Les pellicules, consistant en squames grasses érythémateuses ayant le cuir chevelu pour zone d'élection, constituent la forme la plus bénigne de dermatite séborrhéique. Les squames grasses étythémateuses s'observent couramment à la partie centrale de la face (sourcils, glabelle et plis naso-géniens) et au thorax.
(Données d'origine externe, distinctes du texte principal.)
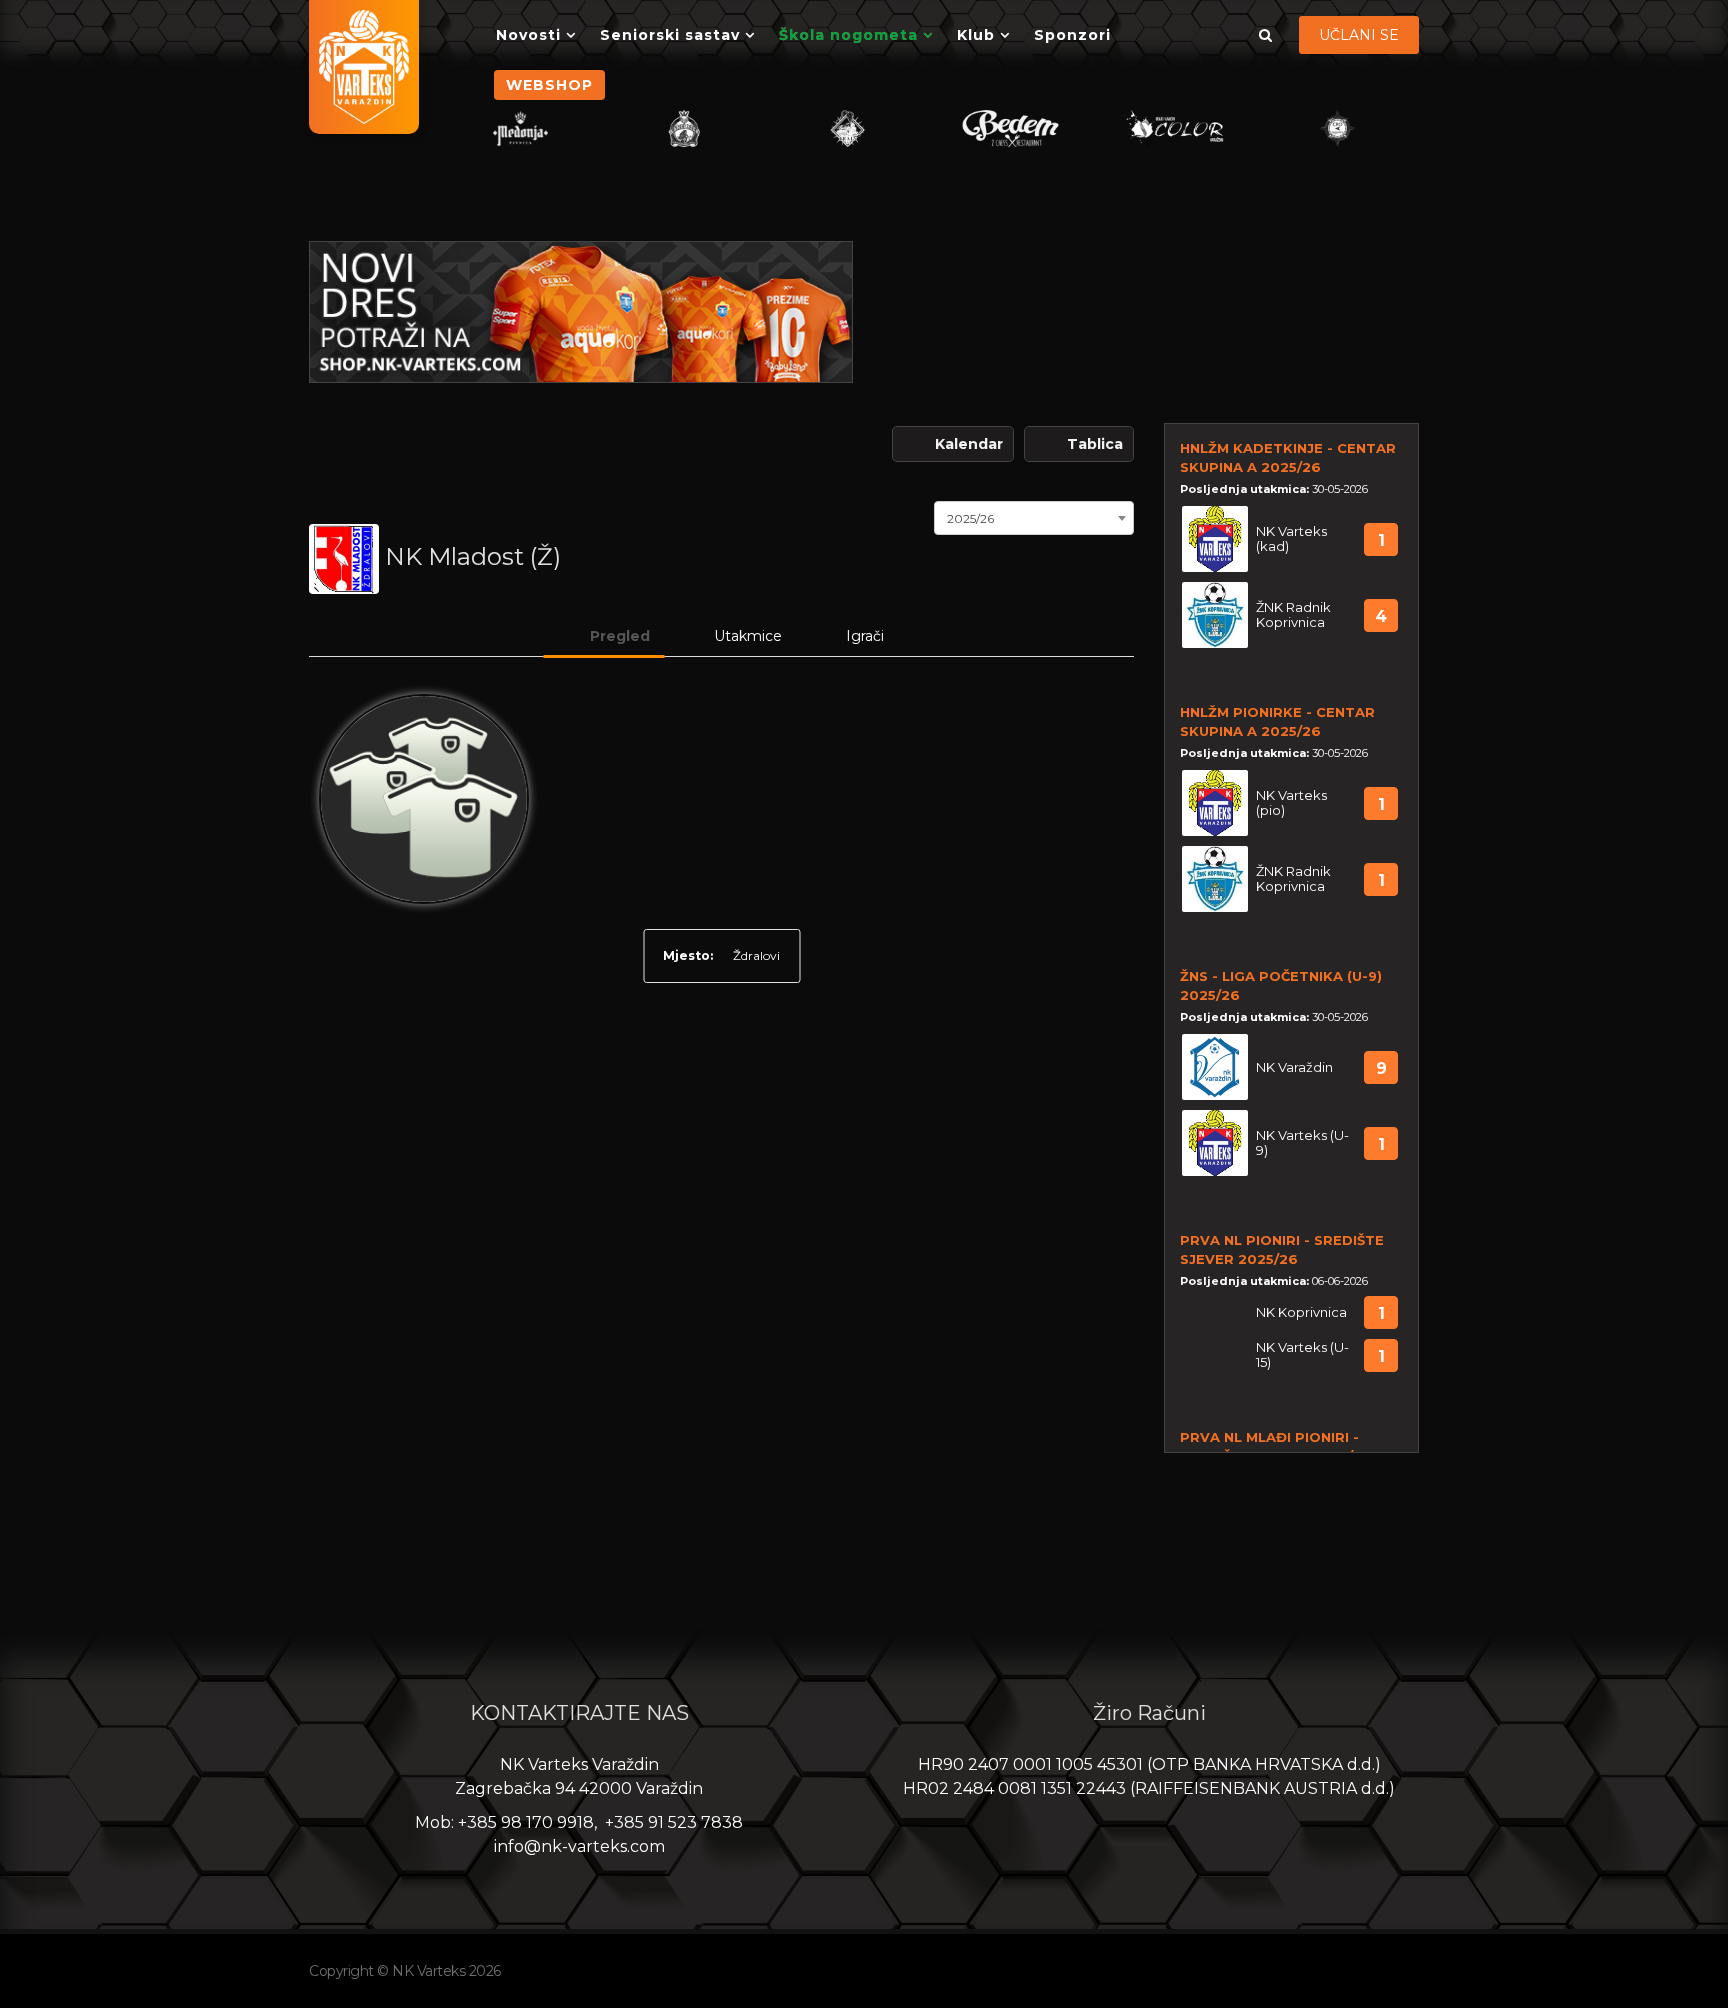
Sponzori (1072, 35)
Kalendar (969, 444)
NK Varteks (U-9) (1302, 1143)
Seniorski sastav (670, 35)
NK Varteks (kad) (1291, 539)
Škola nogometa (848, 35)
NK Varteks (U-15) (1302, 1355)
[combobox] (1034, 516)
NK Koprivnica (1301, 1312)
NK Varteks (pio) (1291, 803)
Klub (976, 35)
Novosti (528, 35)
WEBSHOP (549, 85)
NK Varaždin (1294, 1067)
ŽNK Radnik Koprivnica (1293, 615)
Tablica (1095, 444)
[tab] (604, 636)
Une forme plus proliférante, dans laquelle les lésions sont étendues et la réaction inflammatoire intense, constitue un signe cutané précoce fréquent d'une infection à VIH. Chez le nourrisson, la dermatite séborrhéique prend la forme d'une dermatose squameuse, érythémateuse et non prurigineuse intéressant principalement le cuir chevelu et la face.
On pense que des levures du genre Pityrosporum jouent au moins un rôle facultatif, et peut-être un rôle causal, dans le développement de la dermatite séborrhéique. Les androgènes peuvent également être en cause puisque l'homme est plus souvent touché que la femme.
Prise en charge
L'utilisation d'un shampooing kératolytique réduit à la fois l'inflammation et la formation de squames. Il existe de nombreux shampooings à base détergente contenant en suspension un principe actif tel que l'acide salicylique, le goudron de houille, le pyrithione zincique ou le sulfure de sélénium.
Comme le shampooing doit mousser abondamment pour bien agir, il faut le faire pénétrer dans le cuir chevelu en massant doucement et attendre au moins 2-3 minutes avant de rincer.
On peut aussi appliquer sur le cuir chevelu et les autres zones atteintes une association de soufre et d'acide salicylique. Seraient également efficaces les applications locales de corticoïdes, de chlorure de méthylrosanilinium (violet de gentiane) et/ou d'azoles tels que le kétoconazole.